§ WHAT THE TASK REQUIRES:
How do the records below read from their first line through the line containing "The width and height of the screenshot is (1197, 827)."? Write those lines out exactly.

[Source data]
===

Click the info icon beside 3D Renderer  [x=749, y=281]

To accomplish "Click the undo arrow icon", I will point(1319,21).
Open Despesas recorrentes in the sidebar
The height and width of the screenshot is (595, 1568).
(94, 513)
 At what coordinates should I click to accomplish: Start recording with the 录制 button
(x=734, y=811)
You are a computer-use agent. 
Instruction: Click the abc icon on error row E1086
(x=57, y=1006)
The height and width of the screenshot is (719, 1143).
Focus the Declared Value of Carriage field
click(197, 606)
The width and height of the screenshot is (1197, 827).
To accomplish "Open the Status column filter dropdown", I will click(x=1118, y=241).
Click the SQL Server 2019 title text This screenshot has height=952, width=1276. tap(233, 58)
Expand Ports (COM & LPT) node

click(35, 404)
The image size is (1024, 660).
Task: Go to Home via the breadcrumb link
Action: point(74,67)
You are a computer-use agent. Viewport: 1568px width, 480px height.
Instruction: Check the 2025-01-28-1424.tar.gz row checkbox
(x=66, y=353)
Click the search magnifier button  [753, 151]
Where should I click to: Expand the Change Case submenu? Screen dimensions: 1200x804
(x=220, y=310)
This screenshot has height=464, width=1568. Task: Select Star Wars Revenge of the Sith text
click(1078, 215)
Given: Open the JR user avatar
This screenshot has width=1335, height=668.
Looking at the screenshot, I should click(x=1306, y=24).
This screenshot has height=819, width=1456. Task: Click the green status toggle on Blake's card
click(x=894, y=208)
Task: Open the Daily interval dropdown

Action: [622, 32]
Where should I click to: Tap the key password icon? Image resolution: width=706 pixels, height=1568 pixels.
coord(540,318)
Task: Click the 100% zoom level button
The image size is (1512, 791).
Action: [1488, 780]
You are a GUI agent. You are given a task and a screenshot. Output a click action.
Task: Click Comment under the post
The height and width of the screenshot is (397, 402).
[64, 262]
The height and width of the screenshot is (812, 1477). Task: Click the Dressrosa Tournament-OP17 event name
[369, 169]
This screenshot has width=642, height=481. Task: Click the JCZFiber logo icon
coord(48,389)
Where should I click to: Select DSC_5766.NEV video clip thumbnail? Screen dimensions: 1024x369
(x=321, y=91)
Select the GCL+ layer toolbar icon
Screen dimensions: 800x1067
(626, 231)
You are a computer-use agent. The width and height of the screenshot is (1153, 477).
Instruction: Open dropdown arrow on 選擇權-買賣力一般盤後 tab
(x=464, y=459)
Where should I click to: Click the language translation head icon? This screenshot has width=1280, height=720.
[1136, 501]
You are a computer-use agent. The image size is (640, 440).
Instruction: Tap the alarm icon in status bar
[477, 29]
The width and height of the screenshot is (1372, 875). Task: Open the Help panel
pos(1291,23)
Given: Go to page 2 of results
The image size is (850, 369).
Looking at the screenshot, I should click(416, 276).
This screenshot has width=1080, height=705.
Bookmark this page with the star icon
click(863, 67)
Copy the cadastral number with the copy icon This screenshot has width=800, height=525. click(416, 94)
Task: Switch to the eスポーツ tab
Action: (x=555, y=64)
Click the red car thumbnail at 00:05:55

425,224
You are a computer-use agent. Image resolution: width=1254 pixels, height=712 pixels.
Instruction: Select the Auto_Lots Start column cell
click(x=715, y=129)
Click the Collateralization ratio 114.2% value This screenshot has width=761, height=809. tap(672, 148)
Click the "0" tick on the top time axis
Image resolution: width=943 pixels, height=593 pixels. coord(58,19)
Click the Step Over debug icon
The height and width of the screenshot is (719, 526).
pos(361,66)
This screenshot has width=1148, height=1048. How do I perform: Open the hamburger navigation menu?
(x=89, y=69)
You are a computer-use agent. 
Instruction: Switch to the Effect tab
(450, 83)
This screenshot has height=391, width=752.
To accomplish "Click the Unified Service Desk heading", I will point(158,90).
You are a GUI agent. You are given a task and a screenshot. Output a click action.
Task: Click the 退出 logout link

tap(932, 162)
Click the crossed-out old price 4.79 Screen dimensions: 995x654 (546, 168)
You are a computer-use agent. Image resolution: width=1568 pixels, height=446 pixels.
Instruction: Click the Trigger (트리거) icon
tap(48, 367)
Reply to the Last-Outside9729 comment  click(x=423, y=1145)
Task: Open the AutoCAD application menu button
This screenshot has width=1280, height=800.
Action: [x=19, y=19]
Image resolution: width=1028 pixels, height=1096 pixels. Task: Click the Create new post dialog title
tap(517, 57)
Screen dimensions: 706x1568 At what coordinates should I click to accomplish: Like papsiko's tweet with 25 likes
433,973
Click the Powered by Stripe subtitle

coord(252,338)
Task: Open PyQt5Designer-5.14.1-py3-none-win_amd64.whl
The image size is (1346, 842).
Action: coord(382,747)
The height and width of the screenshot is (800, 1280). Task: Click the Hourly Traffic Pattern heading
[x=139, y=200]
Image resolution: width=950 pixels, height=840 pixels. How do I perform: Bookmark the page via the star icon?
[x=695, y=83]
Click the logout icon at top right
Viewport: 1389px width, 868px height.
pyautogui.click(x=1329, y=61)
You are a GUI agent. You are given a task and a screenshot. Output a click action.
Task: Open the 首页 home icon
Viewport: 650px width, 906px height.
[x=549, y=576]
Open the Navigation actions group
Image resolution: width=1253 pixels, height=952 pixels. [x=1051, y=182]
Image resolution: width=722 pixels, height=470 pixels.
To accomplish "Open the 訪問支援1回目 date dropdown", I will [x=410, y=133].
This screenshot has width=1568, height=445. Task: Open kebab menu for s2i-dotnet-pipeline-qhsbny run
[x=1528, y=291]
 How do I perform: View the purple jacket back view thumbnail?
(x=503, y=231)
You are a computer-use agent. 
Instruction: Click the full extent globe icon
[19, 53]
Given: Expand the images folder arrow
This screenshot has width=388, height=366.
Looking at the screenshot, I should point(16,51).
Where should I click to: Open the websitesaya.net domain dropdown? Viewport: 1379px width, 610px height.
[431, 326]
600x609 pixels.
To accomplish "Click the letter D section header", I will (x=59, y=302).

===

§ ANSWER SECTION:
Click the info icon beside 3D Renderer  [x=749, y=281]

To accomplish "Click the undo arrow icon", I will point(1319,21).
Open Despesas recorrentes in the sidebar
The height and width of the screenshot is (595, 1568).
(94, 513)
 At what coordinates should I click to accomplish: Start recording with the 录制 button
(x=734, y=811)
You are a computer-use agent. 
Instruction: Click the abc icon on error row E1086
(x=57, y=1006)
The height and width of the screenshot is (719, 1143).
Focus the Declared Value of Carriage field
click(197, 606)
The width and height of the screenshot is (1197, 827).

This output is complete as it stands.